───── Recorded information

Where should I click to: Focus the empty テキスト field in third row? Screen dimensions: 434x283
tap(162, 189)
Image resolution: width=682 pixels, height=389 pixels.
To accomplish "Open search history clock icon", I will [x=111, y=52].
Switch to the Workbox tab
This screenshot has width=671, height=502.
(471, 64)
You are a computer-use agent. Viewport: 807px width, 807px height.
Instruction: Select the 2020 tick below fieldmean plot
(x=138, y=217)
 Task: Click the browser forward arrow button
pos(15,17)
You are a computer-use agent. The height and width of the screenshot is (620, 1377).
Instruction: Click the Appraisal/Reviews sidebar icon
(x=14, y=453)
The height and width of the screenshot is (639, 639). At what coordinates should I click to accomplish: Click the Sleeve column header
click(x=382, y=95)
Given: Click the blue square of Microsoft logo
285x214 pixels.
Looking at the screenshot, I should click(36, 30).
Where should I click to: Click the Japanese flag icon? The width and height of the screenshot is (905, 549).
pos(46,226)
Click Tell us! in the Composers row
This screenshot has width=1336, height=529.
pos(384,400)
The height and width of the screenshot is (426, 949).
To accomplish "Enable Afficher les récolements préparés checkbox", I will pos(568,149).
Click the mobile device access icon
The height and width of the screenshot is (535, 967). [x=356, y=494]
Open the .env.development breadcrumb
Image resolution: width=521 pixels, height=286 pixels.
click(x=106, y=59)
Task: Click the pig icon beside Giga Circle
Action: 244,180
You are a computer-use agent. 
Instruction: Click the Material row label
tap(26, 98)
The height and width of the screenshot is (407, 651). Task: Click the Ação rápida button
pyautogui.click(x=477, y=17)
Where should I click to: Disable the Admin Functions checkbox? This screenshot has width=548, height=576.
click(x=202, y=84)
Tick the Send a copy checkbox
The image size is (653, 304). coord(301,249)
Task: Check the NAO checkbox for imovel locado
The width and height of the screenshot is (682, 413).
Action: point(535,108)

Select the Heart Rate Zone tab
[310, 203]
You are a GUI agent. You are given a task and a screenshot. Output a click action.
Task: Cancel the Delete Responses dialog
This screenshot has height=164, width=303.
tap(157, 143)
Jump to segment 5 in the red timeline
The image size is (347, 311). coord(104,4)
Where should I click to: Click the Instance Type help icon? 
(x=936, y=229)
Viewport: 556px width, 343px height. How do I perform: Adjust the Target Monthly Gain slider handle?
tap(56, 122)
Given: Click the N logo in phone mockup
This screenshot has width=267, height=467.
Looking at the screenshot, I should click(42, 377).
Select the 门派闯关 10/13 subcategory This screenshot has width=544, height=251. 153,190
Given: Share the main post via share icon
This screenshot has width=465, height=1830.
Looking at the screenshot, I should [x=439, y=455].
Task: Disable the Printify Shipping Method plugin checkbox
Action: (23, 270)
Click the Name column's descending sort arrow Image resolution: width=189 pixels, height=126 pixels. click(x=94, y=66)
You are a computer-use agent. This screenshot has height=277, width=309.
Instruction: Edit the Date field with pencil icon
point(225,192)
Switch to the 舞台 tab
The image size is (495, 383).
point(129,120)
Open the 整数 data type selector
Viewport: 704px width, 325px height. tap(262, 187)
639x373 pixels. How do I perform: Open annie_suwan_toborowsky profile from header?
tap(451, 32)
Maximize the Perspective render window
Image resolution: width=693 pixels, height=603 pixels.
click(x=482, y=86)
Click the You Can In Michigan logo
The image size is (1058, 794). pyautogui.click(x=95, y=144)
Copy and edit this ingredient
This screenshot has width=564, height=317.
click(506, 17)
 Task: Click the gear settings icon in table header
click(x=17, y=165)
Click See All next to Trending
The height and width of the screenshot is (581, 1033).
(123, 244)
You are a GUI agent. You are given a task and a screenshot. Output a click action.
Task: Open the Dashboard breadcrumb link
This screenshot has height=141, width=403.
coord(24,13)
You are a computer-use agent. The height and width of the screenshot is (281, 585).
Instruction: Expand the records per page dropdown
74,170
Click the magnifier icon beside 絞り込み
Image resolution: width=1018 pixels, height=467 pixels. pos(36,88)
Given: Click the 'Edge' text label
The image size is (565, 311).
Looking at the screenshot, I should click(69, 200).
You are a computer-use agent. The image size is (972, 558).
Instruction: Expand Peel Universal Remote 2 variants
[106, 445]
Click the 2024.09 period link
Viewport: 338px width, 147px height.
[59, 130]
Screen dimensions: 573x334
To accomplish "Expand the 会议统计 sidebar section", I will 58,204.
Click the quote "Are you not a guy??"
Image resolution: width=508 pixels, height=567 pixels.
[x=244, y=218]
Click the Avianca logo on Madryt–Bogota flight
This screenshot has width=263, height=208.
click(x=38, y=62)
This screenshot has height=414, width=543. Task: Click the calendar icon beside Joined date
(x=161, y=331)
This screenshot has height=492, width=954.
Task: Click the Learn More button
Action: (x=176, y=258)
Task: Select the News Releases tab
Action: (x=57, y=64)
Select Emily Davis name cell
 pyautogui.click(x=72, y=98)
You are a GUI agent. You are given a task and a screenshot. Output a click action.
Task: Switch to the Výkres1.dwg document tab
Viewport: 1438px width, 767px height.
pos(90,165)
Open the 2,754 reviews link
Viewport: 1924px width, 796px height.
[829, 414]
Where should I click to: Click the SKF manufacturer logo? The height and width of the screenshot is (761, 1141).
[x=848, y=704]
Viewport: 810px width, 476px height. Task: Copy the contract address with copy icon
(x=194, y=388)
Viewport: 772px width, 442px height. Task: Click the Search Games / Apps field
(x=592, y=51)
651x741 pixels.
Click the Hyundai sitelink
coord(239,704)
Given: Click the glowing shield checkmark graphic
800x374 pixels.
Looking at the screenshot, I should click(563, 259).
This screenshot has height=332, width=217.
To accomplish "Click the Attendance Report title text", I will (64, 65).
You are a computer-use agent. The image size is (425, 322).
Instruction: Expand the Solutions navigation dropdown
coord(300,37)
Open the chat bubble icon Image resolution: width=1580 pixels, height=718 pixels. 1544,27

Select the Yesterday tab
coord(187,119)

──────────

> [Task details] Copy the records above exactly, beginning at the line that contains "This screenshot has height=414, width=543." and stopping after the line that contains "Task: Switch to the Výkres1.dwg document tab".

> [Solution]
This screenshot has height=414, width=543. Task: Click the calendar icon beside Joined date
(x=161, y=331)
This screenshot has height=492, width=954.
Task: Click the Learn More button
Action: (x=176, y=258)
Task: Select the News Releases tab
Action: (x=57, y=64)
Select Emily Davis name cell
 pyautogui.click(x=72, y=98)
You are a GUI agent. You are given a task and a screenshot. Output a click action.
Task: Switch to the Výkres1.dwg document tab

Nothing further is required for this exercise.